Hat jemand weitere Vorschläge? Tests die ich laufen lassen könnte? Sonstige Ideen? 

Danke und Gruß
Marcel

P.S.:
Aktuelle Rechnerkonfiguration:
Intel Core i7 920
Gigabyte EX58-UD5 Mainboard
OCZ 6GB DDR3 1600 RAM CL 7-7-7
896MB XFX GeForce GTX260 Black Edition
2x Maxtor STM3500320AS  500GB
1x Samsung HD501LJ  500GB
1x Western Digital WD5000AAJS-32TKA0 500GB
Windows 7 Ultimate x64


----------



## PC Heini (16. April 2010)

Grüss Dich

Probiere mal zu helfen. 

Nimm mal die Graka raus und steck die wieder ein.
Alle übrigen Komponenten auf richtigen Sitz überprüfen. Auch die Stromkabel.

Nun zum Monitor;
Der neue ist also angeschlossen. Wird das Bild schlagartig weiss, oder verschwindet die Anzeige langsam?
Ist der Monitor und Graka richtig eingestellt und ev justiert?
Denn; Das weisse Bild würde heissen, dass die Hintergrundbeleuchtung funktioniert, aber kein Bildsignal kommt.
Daher tippe ich mal auf Graka oder Einstellungsfehler.
Dies mal meine erste Idee zum Problem.


----------



## Senshi86 (17. April 2010)

Hi,
also das Bild wird von den einen auf den anderen Moment weiß, ist wie ein umschalten. Eben ist es auch mal kurz darauf schwarz geworden.
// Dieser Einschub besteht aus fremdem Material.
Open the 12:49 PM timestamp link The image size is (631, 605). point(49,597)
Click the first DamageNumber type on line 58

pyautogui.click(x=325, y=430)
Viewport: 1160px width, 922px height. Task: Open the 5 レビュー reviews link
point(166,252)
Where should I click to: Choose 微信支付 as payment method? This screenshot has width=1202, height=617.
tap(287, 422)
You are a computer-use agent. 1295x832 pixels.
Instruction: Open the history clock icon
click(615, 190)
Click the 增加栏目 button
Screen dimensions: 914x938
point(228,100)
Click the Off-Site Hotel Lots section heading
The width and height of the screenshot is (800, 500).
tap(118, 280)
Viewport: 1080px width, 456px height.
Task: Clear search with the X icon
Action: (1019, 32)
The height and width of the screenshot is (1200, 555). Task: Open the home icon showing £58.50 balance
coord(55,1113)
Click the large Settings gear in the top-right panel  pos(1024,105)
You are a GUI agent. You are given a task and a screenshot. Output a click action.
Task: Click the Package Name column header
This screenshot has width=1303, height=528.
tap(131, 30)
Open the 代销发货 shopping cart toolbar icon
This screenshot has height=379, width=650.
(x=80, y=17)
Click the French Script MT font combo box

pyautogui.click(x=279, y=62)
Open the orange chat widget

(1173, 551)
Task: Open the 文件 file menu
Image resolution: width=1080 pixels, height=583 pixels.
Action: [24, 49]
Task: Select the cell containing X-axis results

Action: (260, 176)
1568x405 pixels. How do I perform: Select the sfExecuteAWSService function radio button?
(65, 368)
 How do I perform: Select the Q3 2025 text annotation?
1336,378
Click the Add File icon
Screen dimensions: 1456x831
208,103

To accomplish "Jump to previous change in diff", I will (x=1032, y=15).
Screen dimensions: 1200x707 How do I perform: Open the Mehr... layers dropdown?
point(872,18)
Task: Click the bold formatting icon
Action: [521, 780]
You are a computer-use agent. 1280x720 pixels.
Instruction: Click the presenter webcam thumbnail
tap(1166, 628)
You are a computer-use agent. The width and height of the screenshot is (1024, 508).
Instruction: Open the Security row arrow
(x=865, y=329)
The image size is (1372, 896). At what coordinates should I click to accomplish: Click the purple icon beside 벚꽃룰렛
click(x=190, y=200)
An den Festplatten scheints wohl nicht zu liegen.
Hab Kabel noch mal alle geprüft und Graka raus geholt, durch geblasen und neu rein gesteckt, jetzt warte ich mal ab ob noch mal was passiert oder ob es sich erledigt hat, letzteres wäre natürlich schön.
Danke schon mal, falls noch mehr Ideen kommen, ich bin offen für alles 


// Edit:
Also ich hab jetzt noch einige Sachen versucht, bisher aber noch keinen Erfolg.
Gestern hat es so ausgesehen als wär wohl doch das Mainboard dran schuld, bis ich raus gefunden hab, dass es wohl "nur" Probleme bei einem Neustart boot hat wenn meine externen Festplatten direkt dran hängen (wieso auch immer). 
Dann dachte ich heute als nächstes, dass es vllt. doch an der Graka liegen könnte weil eine Weile nicht passiert war und mir dann aufgefallen ist, dass ich den 2. Monitor nicht angeschlossen hatte. Naja, eben grad wieder so nen weißen Bildschirm gehabt und nix ging mehr, also kanns der Bildschirm auch nicht sein.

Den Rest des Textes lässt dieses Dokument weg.